### [Vorliegender Text]
──────────────────────────────
Ich war ein zurück­hal­ten­der, stil­ler Junge. Das war eine Frage des Selbstvertrauens, das mir nun wirk­lich nicht in die Wiege gelegt wur­de. Ich wur­de in den ers­ten Schuljahren von eini­gen „Klassenkameraden“ drang­sa­liert, die den glei­chen Nachhauseweg hat­ten wie ich. Heute wür­de ich vor allem die­se ers­te Phase mei­ner Schulzeit als nicht die glück­lichs­te beschrei­ben. Ich hat­te damals häu­fig mit Magenkrämpfen zu tun. Die Kinderärztin dia­gnos­ti­zier­te eine Magenschleimhautentzündung. Vermutlich war das eine direk­te Folge der dama­li­gen Erlebnisse.

Auf dem Nachhauseweg wur­de ich von den ande­ren Kindern drang­sa­liert. Sie beschä­dig­ten mein Fahrrad, in einem Fall wur­de es mit einer Art Ölfarbe neu lackiert. Ich habe mich kaum gewehrt, obwohl ich klar auf der Seite mei­nes Fahrrades stand.
──────────────────────────────
### [Bereitgestellte Daten]
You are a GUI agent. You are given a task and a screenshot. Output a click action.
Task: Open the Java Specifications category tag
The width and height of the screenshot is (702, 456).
──────────────────────────────
### [Aufgaben]
(a) Welche Personen oder Personengruppen außer dem Erzähler werden im Text zur Schulzeit erwähnt? Nennen Sie alle.
(b) Geben Sie den Text zur Schulzeit von „Ich war ein“ bis einschließlich „mei­nes Fahrrades stand.“ wortgetreu wieder.
(c) Beantworten Sie zum Text zur Schulzeit kurz:
(i) Mit welchen zwei Adjektiven beschreibt sich der Erzähler als Junge?
(ii) Womit wurde das Fahrrad in einem Fall neu lackiert?
(iii) Womit hatte der Erzähler damals häufig zu tun?
Die Zeilen stammen aus einer anderen Quelle als der Text.

### [Lösungen]
(a) einige „Klassenkameraden“, die Kinderärztin, die anderen Kinder

(b)
Ich war ein zurück­hal­ten­der, stil­ler Junge. Das war eine Frage des Selbstvertrauens, das mir nun wirk­lich nicht in die Wiege gelegt wur­de. Ich wur­de in den ers­ten Schuljahren von eini­gen „Klassenkameraden“ drang­sa­liert, die den glei­chen Nachhauseweg hat­ten wie ich. Heute wür­de ich vor allem die­se ers­te Phase mei­ner Schulzeit als nicht die glück­lichs­te beschrei­ben. Ich hat­te damals häu­fig mit Magenkrämpfen zu tun. Die Kinderärztin dia­gnos­ti­zier­te eine Magenschleimhautentzündung. Vermutlich war das eine direk­te Folge der dama­li­gen Erlebnisse.

Auf dem Nachhauseweg wur­de ich von den ande­ren Kindern drang­sa­liert. Sie beschä­dig­ten mein Fahrrad, in einem Fall wur­de es mit einer Art Ölfarbe neu lackiert. Ich habe mich kaum gewehrt, obwohl ich klar auf der Seite mei­nes Fahrrades stand.

(c)
(i) zurückhaltend und still
(ii) mit einer Art Ölfarbe
(iii) mit Magenkrämpfen